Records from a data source
● ● ● ●

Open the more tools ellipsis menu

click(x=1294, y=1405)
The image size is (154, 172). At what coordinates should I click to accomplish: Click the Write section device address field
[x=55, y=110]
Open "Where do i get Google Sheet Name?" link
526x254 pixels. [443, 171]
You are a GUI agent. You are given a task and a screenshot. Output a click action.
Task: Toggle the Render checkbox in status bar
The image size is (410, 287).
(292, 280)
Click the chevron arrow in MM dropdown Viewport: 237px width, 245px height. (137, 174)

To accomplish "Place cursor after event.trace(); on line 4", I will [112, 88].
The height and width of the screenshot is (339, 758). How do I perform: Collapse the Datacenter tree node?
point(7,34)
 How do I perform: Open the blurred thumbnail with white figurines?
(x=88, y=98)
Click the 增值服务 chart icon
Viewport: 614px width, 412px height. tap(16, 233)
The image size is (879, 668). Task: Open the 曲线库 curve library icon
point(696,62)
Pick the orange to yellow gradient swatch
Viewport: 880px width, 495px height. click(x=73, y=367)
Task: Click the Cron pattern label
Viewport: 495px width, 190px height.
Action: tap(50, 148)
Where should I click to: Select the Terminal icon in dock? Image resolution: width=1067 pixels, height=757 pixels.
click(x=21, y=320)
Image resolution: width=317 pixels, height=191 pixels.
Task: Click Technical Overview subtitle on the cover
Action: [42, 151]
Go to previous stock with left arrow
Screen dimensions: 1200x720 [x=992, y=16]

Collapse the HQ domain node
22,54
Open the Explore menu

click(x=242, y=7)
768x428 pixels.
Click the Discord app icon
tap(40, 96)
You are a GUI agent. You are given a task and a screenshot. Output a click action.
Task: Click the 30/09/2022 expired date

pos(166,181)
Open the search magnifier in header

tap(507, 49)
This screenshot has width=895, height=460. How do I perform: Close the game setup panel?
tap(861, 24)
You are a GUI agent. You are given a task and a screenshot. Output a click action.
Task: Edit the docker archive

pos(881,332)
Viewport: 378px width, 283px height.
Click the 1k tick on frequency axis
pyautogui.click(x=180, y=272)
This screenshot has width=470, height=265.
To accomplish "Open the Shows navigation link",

● ● ● ●

**What you should do:** Quote each line above in full, word for word.

**Task solution:**
Open the more tools ellipsis menu

click(x=1294, y=1405)
The image size is (154, 172). At what coordinates should I click to accomplish: Click the Write section device address field
[x=55, y=110]
Open "Where do i get Google Sheet Name?" link
526x254 pixels. [443, 171]
You are a GUI agent. You are given a task and a screenshot. Output a click action.
Task: Toggle the Render checkbox in status bar
The image size is (410, 287).
(292, 280)
Click the chevron arrow in MM dropdown Viewport: 237px width, 245px height. (137, 174)

To accomplish "Place cursor after event.trace(); on line 4", I will [112, 88].
The height and width of the screenshot is (339, 758). How do I perform: Collapse the Datacenter tree node?
point(7,34)
 How do I perform: Open the blurred thumbnail with white figurines?
(x=88, y=98)
Click the 增值服务 chart icon
Viewport: 614px width, 412px height. tap(16, 233)
The image size is (879, 668). Task: Open the 曲线库 curve library icon
point(696,62)
Pick the orange to yellow gradient swatch
Viewport: 880px width, 495px height. click(x=73, y=367)
Task: Click the Cron pattern label
Viewport: 495px width, 190px height.
Action: tap(50, 148)
Where should I click to: Select the Terminal icon in dock? Image resolution: width=1067 pixels, height=757 pixels.
click(x=21, y=320)
Image resolution: width=317 pixels, height=191 pixels.
Task: Click Technical Overview subtitle on the cover
Action: [42, 151]
Go to previous stock with left arrow
Screen dimensions: 1200x720 [x=992, y=16]

Collapse the HQ domain node
22,54
Open the Explore menu

click(x=242, y=7)
768x428 pixels.
Click the Discord app icon
tap(40, 96)
You are a GUI agent. You are given a task and a screenshot. Output a click action.
Task: Click the 30/09/2022 expired date

pos(166,181)
Open the search magnifier in header

tap(507, 49)
This screenshot has width=895, height=460. How do I perform: Close the game setup panel?
tap(861, 24)
You are a GUI agent. You are given a task and a screenshot. Output a click action.
Task: Edit the docker archive

pos(881,332)
Viewport: 378px width, 283px height.
Click the 1k tick on frequency axis
pyautogui.click(x=180, y=272)
This screenshot has width=470, height=265.
To accomplish "Open the Shows navigation link",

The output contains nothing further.